▶ [PROBLEM SET]:
[1] Return the passage from the piece on the 1950s Vogue model starting at "Lesley is a" and ending at "as today’s counterparts.".
[2] In the piece on the 1950s Vogue model, what standard dress size does Lesley say models were in the 1950s?

▶ [DOCUMENT PASSAGE]:
1950s Vogue Model

Lesley is a 75 year old from Wilmslow, Cheshire and a previous Vogue model. I wanted to interview Lesley to gain a perspective of how the model industry used to be run, what size the models had to be and whether they were under the same pressure constraints as today’s counterparts.

Lesley commented that when she was a model in the 50s they ‘were a standard size 12 and never as thin as they are nowadays.’ Obviously a size 12 then is most probably different to a size 12 today, but it is a much more realistic figure than a 0.

The models of this time were naturally thin, they ate, did exercise and didn’t snack on chocolate and MacDonalds like today’s society. The dieting and anorexia issue’s didn’t seem to take place, Lesley only knew of one girl ‘who was always on a diet, she used to diet a lot, she just didn’t eat.’

At this time models were used to purely show off the clothes, they were ‘glorified coat-hangers’, ‘you shouldn’t be conscious of yourself, you should be conscious of what you are showing and showing it to the best advantage’ Lesley quoted. It seems today that a models job description has wavered, as I don’t believe they do their best to show off the clothes – yes, obviously they want more jobs, but I think that a lot of the models try and sell themselves, make everyone think they’re beautiful and the most important thing – not vice versa. It would be nice if we could go back to the idea, when the clothes were the most important thing and the only aspect in need of marketing!

▶ [DATA PROVIDED]:
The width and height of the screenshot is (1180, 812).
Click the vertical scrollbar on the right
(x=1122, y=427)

* * *

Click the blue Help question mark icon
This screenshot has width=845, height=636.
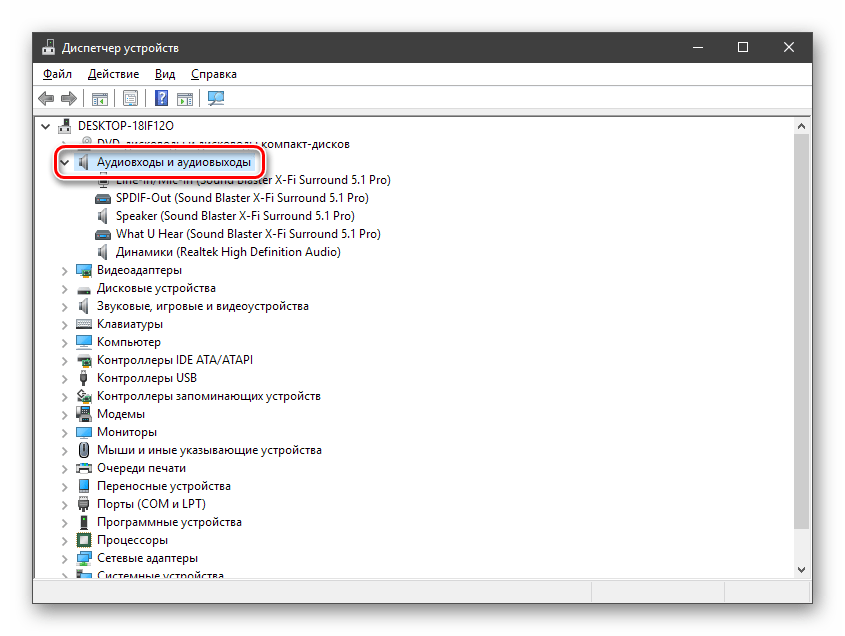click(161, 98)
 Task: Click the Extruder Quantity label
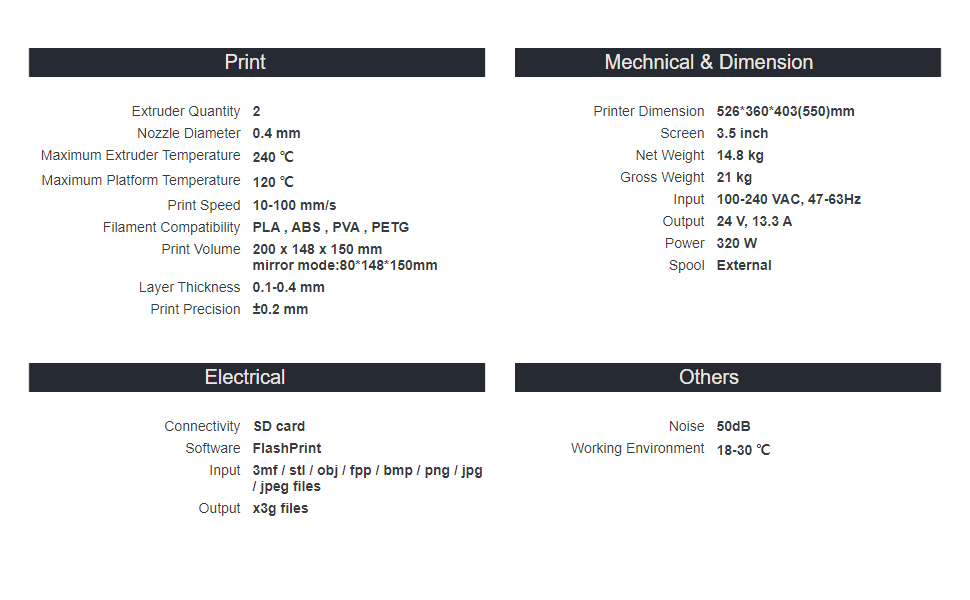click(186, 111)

▶ [SOLUTIONS TO EACH TASK]:
[1]
Lesley is a 75 year old from Wilmslow, Cheshire and a previous Vogue model. I wanted to interview Lesley to gain a perspective of how the model industry used to be run, what size the models had to be and whether they were under the same pressure constraints as today’s counterparts.

[2] A size 12.